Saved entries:
+===+
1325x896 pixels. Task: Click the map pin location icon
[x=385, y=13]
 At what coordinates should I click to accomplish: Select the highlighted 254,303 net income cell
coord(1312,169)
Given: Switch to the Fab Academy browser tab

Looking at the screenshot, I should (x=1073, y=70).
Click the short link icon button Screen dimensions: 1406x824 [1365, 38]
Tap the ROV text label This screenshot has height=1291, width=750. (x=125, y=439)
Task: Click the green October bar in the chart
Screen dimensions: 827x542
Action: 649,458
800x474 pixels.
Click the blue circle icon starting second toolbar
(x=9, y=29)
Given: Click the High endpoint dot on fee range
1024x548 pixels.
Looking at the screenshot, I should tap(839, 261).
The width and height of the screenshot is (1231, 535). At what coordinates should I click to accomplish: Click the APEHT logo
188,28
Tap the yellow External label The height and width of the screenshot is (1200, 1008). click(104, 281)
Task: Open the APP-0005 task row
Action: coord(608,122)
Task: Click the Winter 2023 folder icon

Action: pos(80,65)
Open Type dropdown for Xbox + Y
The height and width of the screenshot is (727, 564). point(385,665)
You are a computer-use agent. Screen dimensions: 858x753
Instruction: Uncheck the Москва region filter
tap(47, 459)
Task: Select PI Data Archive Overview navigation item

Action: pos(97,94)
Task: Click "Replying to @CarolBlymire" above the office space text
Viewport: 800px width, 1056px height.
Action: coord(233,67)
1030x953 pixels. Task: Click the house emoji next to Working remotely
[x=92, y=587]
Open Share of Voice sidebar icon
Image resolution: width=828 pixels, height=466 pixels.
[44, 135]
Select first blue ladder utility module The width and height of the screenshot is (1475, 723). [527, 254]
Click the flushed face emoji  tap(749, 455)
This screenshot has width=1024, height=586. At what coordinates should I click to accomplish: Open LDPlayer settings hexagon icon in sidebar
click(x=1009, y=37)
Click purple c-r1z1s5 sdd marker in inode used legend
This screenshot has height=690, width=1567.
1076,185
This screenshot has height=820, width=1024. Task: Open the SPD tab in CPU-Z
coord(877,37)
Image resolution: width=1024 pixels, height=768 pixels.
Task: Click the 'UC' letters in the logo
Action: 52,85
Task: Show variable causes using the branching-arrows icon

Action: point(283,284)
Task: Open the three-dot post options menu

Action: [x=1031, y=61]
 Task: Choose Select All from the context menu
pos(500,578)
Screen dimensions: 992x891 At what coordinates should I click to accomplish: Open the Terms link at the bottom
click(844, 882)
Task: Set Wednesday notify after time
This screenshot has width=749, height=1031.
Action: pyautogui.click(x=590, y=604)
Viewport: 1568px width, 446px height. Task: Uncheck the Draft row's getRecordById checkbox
+===+
*YOUR INSTRUCTIONS*.
In full and without alteration, retype the entries above.

*SOLUTION FOR THIS TASK*.
1325x896 pixels. Task: Click the map pin location icon
[x=385, y=13]
 At what coordinates should I click to accomplish: Select the highlighted 254,303 net income cell
coord(1312,169)
Given: Switch to the Fab Academy browser tab

Looking at the screenshot, I should (x=1073, y=70).
Click the short link icon button Screen dimensions: 1406x824 [1365, 38]
Tap the ROV text label This screenshot has height=1291, width=750. (x=125, y=439)
Task: Click the green October bar in the chart
Screen dimensions: 827x542
Action: 649,458
800x474 pixels.
Click the blue circle icon starting second toolbar
(x=9, y=29)
Given: Click the High endpoint dot on fee range
1024x548 pixels.
Looking at the screenshot, I should tap(839, 261).
The width and height of the screenshot is (1231, 535). At what coordinates should I click to accomplish: Click the APEHT logo
188,28
Tap the yellow External label The height and width of the screenshot is (1200, 1008). click(104, 281)
Task: Open the APP-0005 task row
Action: coord(608,122)
Task: Click the Winter 2023 folder icon

Action: pos(80,65)
Open Type dropdown for Xbox + Y
The height and width of the screenshot is (727, 564). point(385,665)
You are a computer-use agent. Screen dimensions: 858x753
Instruction: Uncheck the Москва region filter
tap(47, 459)
Task: Select PI Data Archive Overview navigation item

Action: pos(97,94)
Task: Click "Replying to @CarolBlymire" above the office space text
Viewport: 800px width, 1056px height.
Action: coord(233,67)
1030x953 pixels. Task: Click the house emoji next to Working remotely
[x=92, y=587]
Open Share of Voice sidebar icon
Image resolution: width=828 pixels, height=466 pixels.
[44, 135]
Select first blue ladder utility module The width and height of the screenshot is (1475, 723). [527, 254]
Click the flushed face emoji  tap(749, 455)
This screenshot has width=1024, height=586. At what coordinates should I click to accomplish: Open LDPlayer settings hexagon icon in sidebar
click(x=1009, y=37)
Click purple c-r1z1s5 sdd marker in inode used legend
This screenshot has height=690, width=1567.
1076,185
This screenshot has height=820, width=1024. Task: Open the SPD tab in CPU-Z
coord(877,37)
Image resolution: width=1024 pixels, height=768 pixels.
Task: Click the 'UC' letters in the logo
Action: 52,85
Task: Show variable causes using the branching-arrows icon

Action: point(283,284)
Task: Open the three-dot post options menu

Action: [x=1031, y=61]
 Task: Choose Select All from the context menu
pos(500,578)
Screen dimensions: 992x891 At what coordinates should I click to accomplish: Open the Terms link at the bottom
click(844, 882)
Task: Set Wednesday notify after time
This screenshot has width=749, height=1031.
Action: pyautogui.click(x=590, y=604)
Viewport: 1568px width, 446px height. Task: Uncheck the Draft row's getRecordById checkbox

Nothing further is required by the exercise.